Data wrangling with tibbles, readr and tidyr
Where are we (probability 0.8)
Tibbles with tibble
Tibble and Prerequisites
Tibbles are a modern take on data frames. They keep the features that have stood the test of time, and drop the features that used to be convenient but are now frustrating (i.e. converting character vectors to factors).
library(tidyverse)
#or
library(tibble)
Packages/Books Authors
Dr. Hadley Wickham
- Chief Scientist at RStudio,
- Adjunct Professor of Statistics at University of Auckland, Stanford University, and Rice University
- Books: R for Data Science, Advanced R, R packages
- Packages: tidyverse, devtools, pkgdown
Dr. Yihui Xie
- SDE at RStudio
- Packages: knitr, rmarkdown, shiny, tinytex, bookdown, DT
Tips
If you wanted to learn more about the packages from tidyverse, you may try
vignette("tibble") vignette("ggplot2-specs")
Pronounce [vin'jet]
Creating tibbles
tibble()
is a nice way to create data frames. It encapsulates best practices for data frames:
tibble(letter=c("a","b","c"), number=c(1:3))
## # A tibble: 3 × 2
## letter number
## <chr> <int>
## 1 a 1
## 2 b 2
## 3 c 3
Convert the data frame into tibble version of data frame
You can do that with as_tibble()
:
irisTibble <- as_tibble(iris)
class(irisTibble)
Adjust the names of variables
data.frame()
will adjust the name of variables, unless overwrite check.names=F
data.frame(`a b`=c(1:3))
## a.b
## 1 1
## 2 2
## 3 3
data.frame(`a b`=c(1:3), check.names = F)
## a b
## 1 1
## 2 2
## 3 3
tibble()
never adjusts the name of variables
tibble(`a b`=c(1:3))
## # A tibble: 3 × 1
## `a b`
## <int>
## 1 1
## 2 2
## 3 3
tibble()
never adjusts the name of variables: Nonsyntactic names
It’s possible for a tibble to have column names that are not valid R variable names, aka nonsyntactic names.
data.frame(
`:(` = "unhappy",
` ` = "space",
`2000` = "number"
)
## X.. X. X2000
## 1 unhappy space number
tibble(
`:(` = "unhappy",
` ` = "space",
`2000` = "number"
)
## # A tibble: 1 × 3
## `:(` ` ` `2000`
## <chr> <chr> <chr>
## 1 unhappy space number
Arguments
tibble(x=1:3,
y=x^2)
## # A tibble: 3 × 2
## x y
## <int> <dbl>
## 1 1 1
## 2 2 4
## 3 3 9
Creating with tribble()
Another way to create a tibble is with tribble(), short for transposed tibble. tribble() is customized for data entry in code: column headings are defined by formulas (i.e., they start with ~), and entries are separated by commas. This makes it possible to lay out small amounts of data in easy-to-read form:
tribble(~x, ~y, ~z,
"a", 1, 3.5,
"b", 2, 3)
## # A tibble: 2 × 3
## x y z
## <chr> <dbl> <dbl>
## 1 a 1 3.5
## 2 b 2 3
Data import with readr
readr and prerequisites
Here we will only introduce the most common function from the readr package read_csv()
library(tidyverse)
#or
library(readr)
Compared to the Base R function read.csv()

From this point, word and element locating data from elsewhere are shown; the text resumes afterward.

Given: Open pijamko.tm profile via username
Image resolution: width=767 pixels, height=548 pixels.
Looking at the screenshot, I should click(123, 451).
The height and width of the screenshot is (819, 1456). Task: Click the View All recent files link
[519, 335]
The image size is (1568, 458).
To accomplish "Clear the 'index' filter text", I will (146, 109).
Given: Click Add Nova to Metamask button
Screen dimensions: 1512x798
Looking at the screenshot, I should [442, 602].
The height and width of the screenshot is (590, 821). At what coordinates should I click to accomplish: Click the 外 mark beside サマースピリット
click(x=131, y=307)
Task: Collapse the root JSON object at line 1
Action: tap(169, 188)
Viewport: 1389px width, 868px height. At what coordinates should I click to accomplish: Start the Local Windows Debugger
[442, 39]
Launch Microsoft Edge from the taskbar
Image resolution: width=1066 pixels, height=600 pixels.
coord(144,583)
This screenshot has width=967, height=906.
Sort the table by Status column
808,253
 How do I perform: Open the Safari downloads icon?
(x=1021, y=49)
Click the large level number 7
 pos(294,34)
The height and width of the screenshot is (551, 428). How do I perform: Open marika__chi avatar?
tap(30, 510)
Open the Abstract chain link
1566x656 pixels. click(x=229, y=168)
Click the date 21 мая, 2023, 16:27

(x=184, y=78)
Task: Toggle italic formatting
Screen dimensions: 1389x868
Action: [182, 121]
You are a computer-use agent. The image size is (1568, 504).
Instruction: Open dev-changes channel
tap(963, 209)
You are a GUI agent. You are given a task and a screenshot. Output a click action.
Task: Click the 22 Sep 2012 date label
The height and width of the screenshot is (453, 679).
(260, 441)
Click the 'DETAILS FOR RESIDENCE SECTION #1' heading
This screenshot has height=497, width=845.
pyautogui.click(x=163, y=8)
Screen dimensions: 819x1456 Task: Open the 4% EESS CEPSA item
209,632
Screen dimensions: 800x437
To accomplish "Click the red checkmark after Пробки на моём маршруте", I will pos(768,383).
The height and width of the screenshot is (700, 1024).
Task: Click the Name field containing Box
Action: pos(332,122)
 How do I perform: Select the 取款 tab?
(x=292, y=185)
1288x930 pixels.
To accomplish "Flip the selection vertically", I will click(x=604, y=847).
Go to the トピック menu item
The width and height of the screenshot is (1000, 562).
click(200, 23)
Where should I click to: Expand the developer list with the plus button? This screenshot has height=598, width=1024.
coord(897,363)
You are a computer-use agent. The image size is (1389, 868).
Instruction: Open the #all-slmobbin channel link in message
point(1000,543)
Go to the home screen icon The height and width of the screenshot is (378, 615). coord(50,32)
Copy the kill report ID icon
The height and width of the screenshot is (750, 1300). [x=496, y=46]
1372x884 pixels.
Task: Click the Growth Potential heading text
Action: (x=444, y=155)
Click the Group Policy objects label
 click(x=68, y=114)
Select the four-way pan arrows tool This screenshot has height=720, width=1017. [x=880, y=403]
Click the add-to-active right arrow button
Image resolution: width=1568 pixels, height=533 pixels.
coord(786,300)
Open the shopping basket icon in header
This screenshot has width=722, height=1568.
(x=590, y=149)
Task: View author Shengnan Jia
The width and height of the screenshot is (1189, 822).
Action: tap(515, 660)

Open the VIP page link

- They are typically much faster (~10x)
- They produce tibbles, and they don’t convert character vectors to factors, use row names, or munge the column names.
- They are more reproducible.
Reading csv with read_csv()
df1 <-
read_csv(
"https://gist.githubusercontent.com/omarish/5687264/raw/7e5c814ce6ef33e25d5259c1fe79463c190800d9/mpg.csv"
)
df2 <- read_csv(readr_example("mtcars.csv"))
df1 <-
read_csv(
"https://gist.githubusercontent.com/omarish/5687264/raw/7e5c814ce6ef33e25d5259c1fe79463c190800d9/mpg.csv"
)
## Rows: 398 Columns: 9
## ── Column specification ────────────────────────────────────────────────────────
## Delimiter: ","
## chr (2): horsepower, name
## dbl (7): mpg, cylinders, displacement, weight, acceleration, model_year, origin
##
## ℹ Use `spec()` to retrieve the full column specification for this data.
## ℹ Specify the column types or set `show_col_types = FALSE` to quiet this message.
df1
## # A tibble: 398 × 9
## mpg cylinders displacement horsepower weight acceleration model_year origin
## <dbl> <dbl> <dbl> <chr> <dbl> <dbl> <dbl> <dbl>
## 1 18 8 307 130 3504 12 70 1
## 2 15 8 350 165 3693 11.5 70 1
## 3 18 8 318 150 3436 11 70 1
## 4 16 8 304 150 3433 12 70 1
## 5 17 8 302 140 3449 10.5 70 1
## 6 15 8 429 198 4341 10 70 1
## 7 14 8 454 220 4354 9 70 1
## 8 14 8 440 215 4312 8.5 70 1
## 9 14 8 455 225 4425 10 70 1
## 10 15 8 390 190 3850 8.5 70 1
## # … with 388 more rows, and 1 more variable: name <chr>
df2 <- read_csv(readr_example("mtcars.csv"))
## Rows: 32 Columns: 11
## ── Column specification ────────────────────────────────────────────────────────
## Delimiter: ","
## dbl (11): mpg, cyl, disp, hp, drat, wt, qsec, vs, am, gear, carb
##
## ℹ Use `spec()` to retrieve the full column specification for this data.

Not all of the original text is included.